◆ ЧТО ТРЕБУЕТСЯ ◆
Продолжите отрывок о восприятии войны, начав сразу после его последнего предложения.

═════ ПРЕДЛОЖЕННЫЙ ОТРЫВОК

Правда, духовная мобилизация совершалась не стройно. Чуть ли не каждый имел свою собственную теорию восприятия войны или даже несколько теорий – последовательно или одновременно.

Во всяком случае, не помню, чтобы одна какая-либо идеологическая концепция или хотя бы отчетливое чувство объединяло всех. Все воспринимали войну как факт, но каждый старался создать себе духовную атмосферу для нее. Однако в большинстве случаев результат был один и тот же: различие теорий давало повод к оживленным спорам и страстным прениям, но практический вывод был всегда – войну надо приять. Правда, были значительные оттенки практического смысла восприятия.

Для одних, назовем их «правыми», дело сводилось к безусловной помощи правительству – в поступлении добровольцем в армию (добровольцем если не в формальном, то в психологическом смысле слова) или в развертывании военно-вспомогательной деятельности. Для других – и к ним принадлежало большинство моих политических друзей – задача представлялась в виде служения войне критикой правительства, предостережением его от ошибок, грозящих успеху войны или ее принципиальной чистоте: преследованию евреев на театре военных действий, свирепствованию цензуры, политике Бобринского в Галиции[13] – все это давало оправдание идеологии борьбы внутри [страны] как помощи войне на фронте. Керенский, Кускова, Лутугин, Потресов, Пешехонов, Богучарский, Мякотин[14] и круги, группировавшиеся вокруг Вольного экономического общества[15], особенно отчетливо формулировали и практически проводили эту линию.

Можно указать еще существенное различие в идеологии в том, что для одних первенствующее значение имели национальные интересы России, для других же – соотношение мировых сил и интернациональные последствия войны. Но все это было – различие в путях служения или использования войны, не поколебавшее общего приятия ее.

Но война не особенно и нуждалась в теоретическом обосновании. Что-то азартное, захватывающе-интересное, как в совершенно новом спортивном развлечении, было в войне.

══════════
═════ ИСХОДНЫЕ ДАННЫЕ

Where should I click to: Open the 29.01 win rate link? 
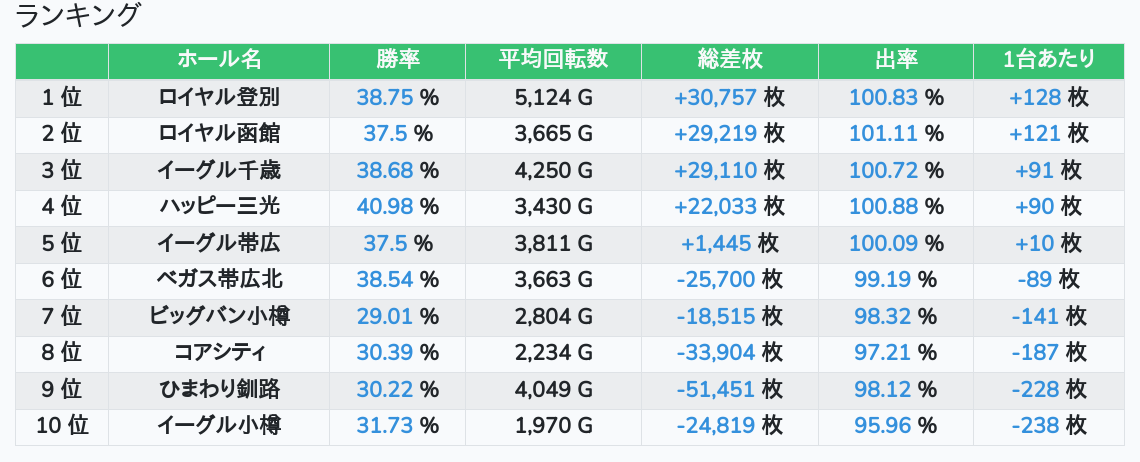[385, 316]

══════════
═════ ИСХОДНЫЕ ДАННЫЕ

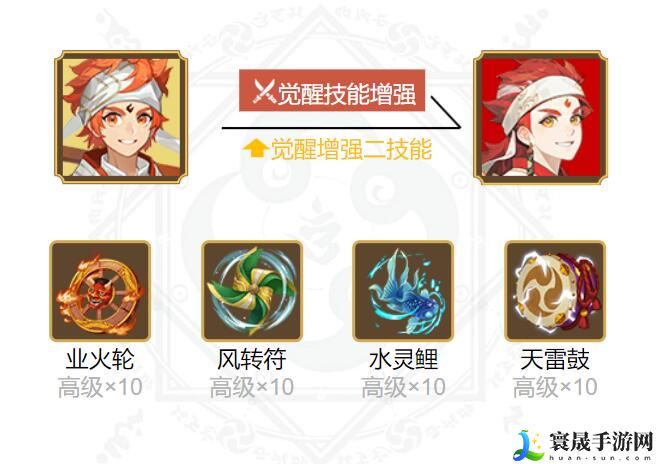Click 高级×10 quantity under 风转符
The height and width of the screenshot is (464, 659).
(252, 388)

══════════

◆ ПИСЬМЕННЫЙ ОТВЕТ ◆
Даже сидя в своих кабинетах, все делались немного военными, имея свои гипотезы, свои теории, свои стратегические взгляды, оправдания которых ждали от войны. Кроме того, бытовым образом война захватывала даже штатских людей. Один отличился при мобилизации удачной организацией снабжения пищей сборных пунктов. Другой увлекся помощью семьям запасных. Третий обнаружил поразительные таланты при сборе пожертвований на подарки солдатам. Четвертый с восторгом делился впечатлениями о поездке во Львов. А кто слышал пушечный выстрел или свист ружейной пули – тот уж совсем увлечен войной, которая, дескать, будит в нас геройские инстинкты. Все это мелочи, но заволакивали смысл войны, ее истинный лик.

Даже женщины были втянуты в войну. Стали служить в лазаретах, сестрами милосердия, стали работать во всяких благотворительно-патриотических учреждениях. И о войне стали говорить с такой же готовностью, как и мужчины. Это имело громадное значение. Никакие призывы и прокламации не действуют так, как одно только колебание со стороны женщины – удерживать ли своего близкого от войны:

– Если уж она колеблется, значит, я должен идти!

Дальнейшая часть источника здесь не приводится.